WORK ITEM:
Below are some entries. Transcribe the lines from the one holding "This screenshot has width=1121, height=963." to the one holding "Given: Collapse the", inclusive, but not the pictures among them.

SUPPLIED ENTRIES:

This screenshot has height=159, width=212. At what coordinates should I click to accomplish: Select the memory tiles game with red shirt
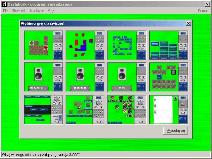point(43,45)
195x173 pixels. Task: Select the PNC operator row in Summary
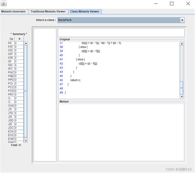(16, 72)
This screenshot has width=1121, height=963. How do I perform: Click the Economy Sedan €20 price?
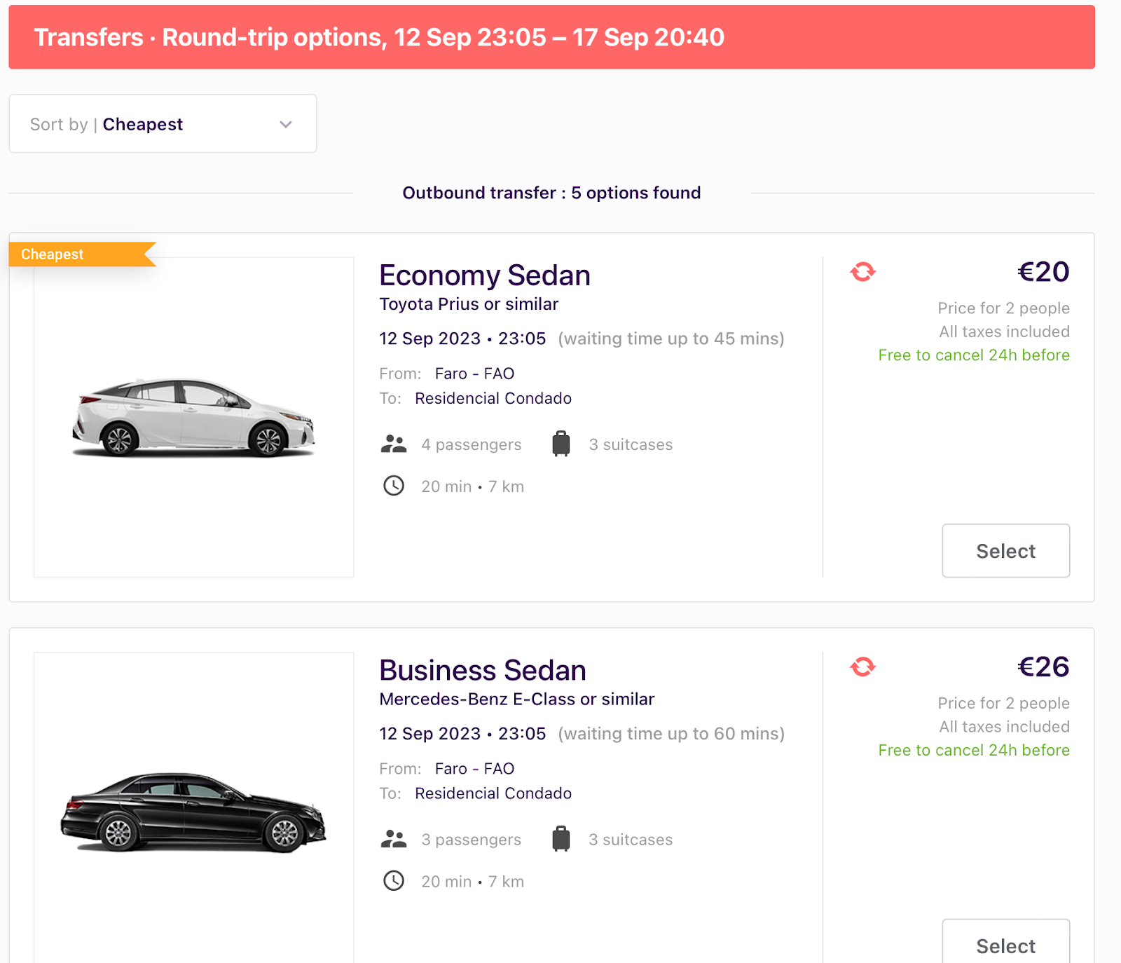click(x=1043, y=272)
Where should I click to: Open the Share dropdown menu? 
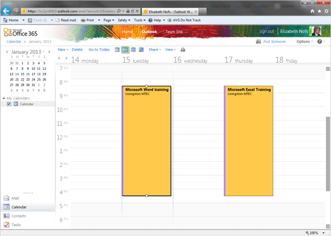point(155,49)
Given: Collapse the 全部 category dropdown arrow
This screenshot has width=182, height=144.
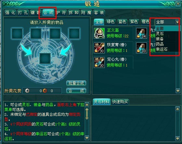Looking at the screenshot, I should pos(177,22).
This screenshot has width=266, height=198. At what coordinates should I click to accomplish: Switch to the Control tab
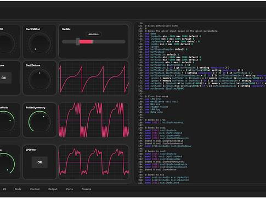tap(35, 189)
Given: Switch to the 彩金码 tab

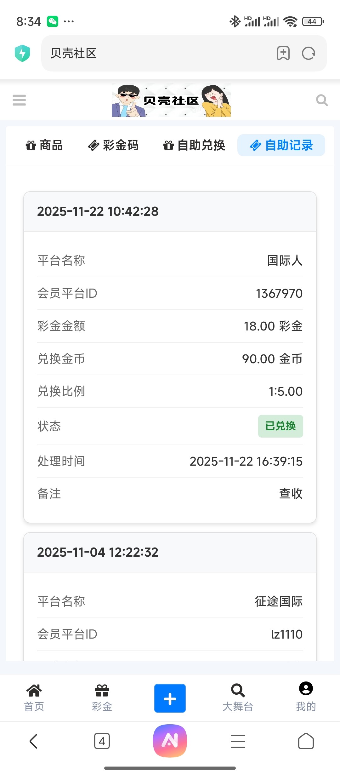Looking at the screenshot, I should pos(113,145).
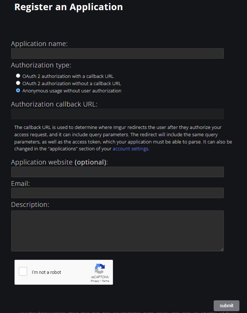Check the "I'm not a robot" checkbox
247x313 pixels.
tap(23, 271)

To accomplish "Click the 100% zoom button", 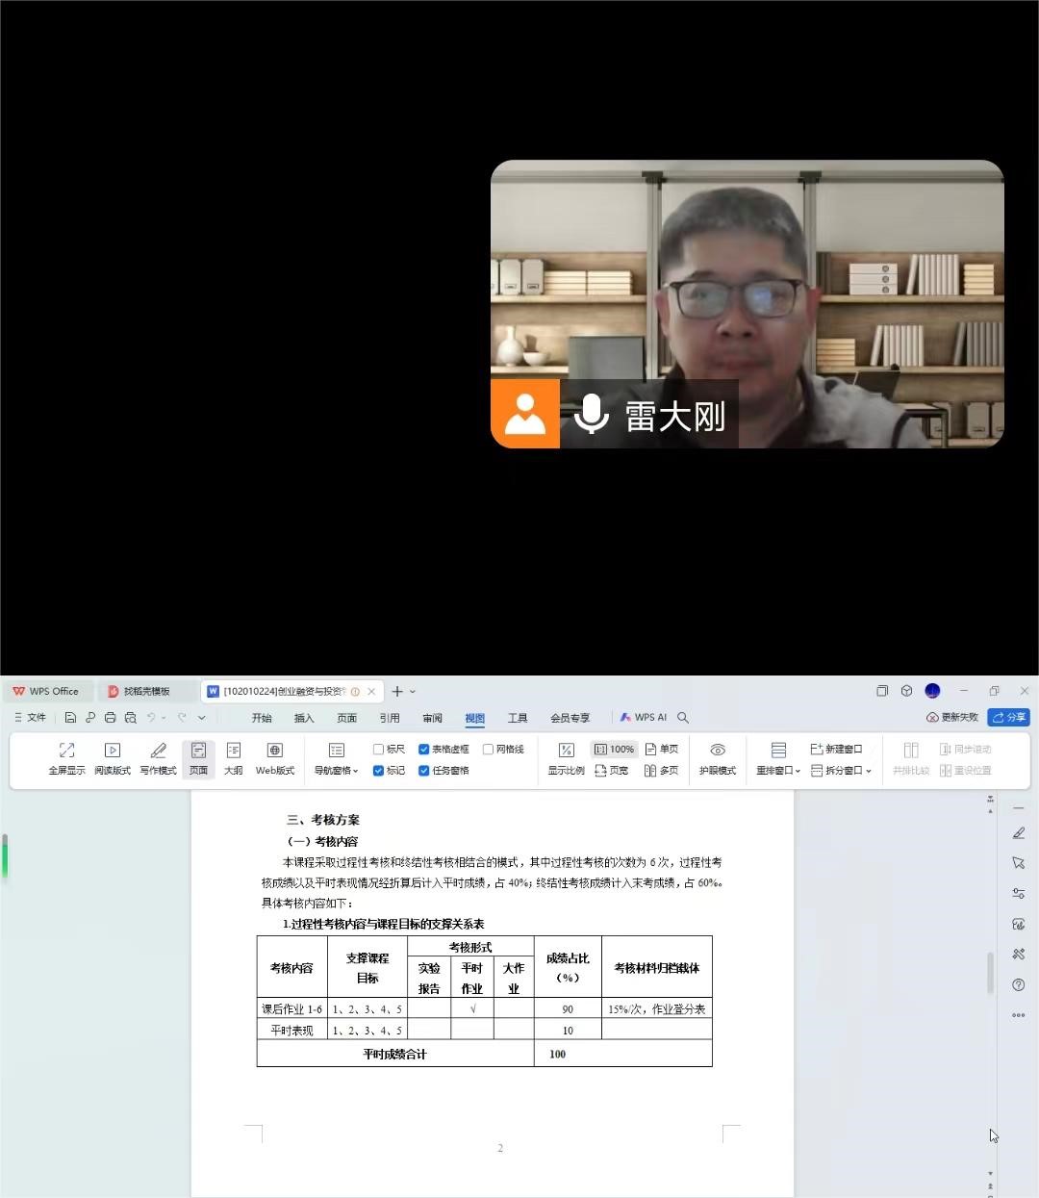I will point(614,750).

EXERCISE SOLUTION:
This screenshot has width=1121, height=963. How do I perform: Click the Economy Sedan €20 price?
click(x=1043, y=272)
Where should I click to: Open the Share dropdown menu? 
point(155,49)
Given: Collapse the 全部 category dropdown arrow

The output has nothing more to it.